» **DOKUMENTTEXT**:
|---|
| Sonnenenergie wird in Österreich in den nächsten Jahren zunehmend an Bedeutung gewinnen. Bei einer Untersuchung des EU-Forschungslabors für Umwelt haben sich für Solar-Strom-Anlagen in den Alpenregionen von Feldkirch bis hinein in den Wiener Wald ähnliche Rentabilitätswerte ergeben wie für Solaranlagen im südlichsten Spanien.
Nach den EU-Untersuchungen erreicht die Sonneneinstrahlung in den Hügel- und Bergregionen Österreichs eine Intensität von bis zu 2.000 Kilowattstunden pro Quadratmeter. Auch wenn Regenwolken am heimischen Himmel dominieren, scheint die Sonne bei uns so stark wie kaum anderswo in diesen Breitengraden.
In manchen Regionen mit besonders hoher Sonneneinstrahlung erreicht der Preis für eine Kilowattstunde Solarstrom damit schon jetzt durchaus wettbewerbsfähige 15 bis 20 Cent. Zum Vergleich: Konventioneller Strom aus der Steckdose kostet derzeit 15 bis 17 Cent je Kilowattstunde - Tendenz steigend. Im nächsten Jahrzehnt erwarten die Forscher, dass sich der Preis für Solarzellen auf ein Drittel reduzieren wird.
|---|
» **EINGABEDATEN**:
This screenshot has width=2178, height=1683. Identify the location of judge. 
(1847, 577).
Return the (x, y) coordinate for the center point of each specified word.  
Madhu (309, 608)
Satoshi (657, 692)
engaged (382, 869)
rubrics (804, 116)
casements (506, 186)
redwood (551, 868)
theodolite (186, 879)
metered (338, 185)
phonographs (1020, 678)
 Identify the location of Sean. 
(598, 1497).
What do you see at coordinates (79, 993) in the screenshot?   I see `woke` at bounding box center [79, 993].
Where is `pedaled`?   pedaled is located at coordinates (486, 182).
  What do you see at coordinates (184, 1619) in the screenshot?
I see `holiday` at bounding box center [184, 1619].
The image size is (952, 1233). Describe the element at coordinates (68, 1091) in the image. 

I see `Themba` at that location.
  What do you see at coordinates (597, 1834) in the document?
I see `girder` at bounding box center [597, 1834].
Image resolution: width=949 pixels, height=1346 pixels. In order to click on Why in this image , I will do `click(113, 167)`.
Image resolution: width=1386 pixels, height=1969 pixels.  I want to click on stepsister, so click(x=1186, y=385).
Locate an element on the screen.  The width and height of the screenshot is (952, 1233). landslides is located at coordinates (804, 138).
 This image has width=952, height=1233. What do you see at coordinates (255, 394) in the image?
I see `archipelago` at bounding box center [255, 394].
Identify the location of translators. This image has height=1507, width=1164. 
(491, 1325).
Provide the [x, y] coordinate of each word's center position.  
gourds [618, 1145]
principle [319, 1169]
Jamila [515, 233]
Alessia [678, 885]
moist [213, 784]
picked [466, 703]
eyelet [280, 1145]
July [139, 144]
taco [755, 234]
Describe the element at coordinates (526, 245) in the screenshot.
|---|
» **ZIEL DER ÜBUNG**: Geben Sie den Abschnitt des Textes über Sonnenenergie in Österreich erneut wieder, beginnend bei „In manchen Regionen“ und endend bei „Drittel reduzieren wird.“. Ersetzen Sie darin „Solarstrom“ durch „Sonnenstrom“.

» **ERGEBNIS DER AUFGABE**:
In manchen Regionen mit besonders hoher Sonneneinstrahlung erreicht der Preis für eine Kilowattstunde Sonnenstrom damit schon jetzt durchaus wettbewerbsfähige 15 bis 20 Cent. Zum Vergleich: Konventioneller Strom aus der Steckdose kostet derzeit 15 bis 17 Cent je Kilowattstunde - Tendenz steigend. Im nächsten Jahrzehnt erwarten die Forscher, dass sich der Preis für Solarzellen auf ein Drittel reduzieren wird.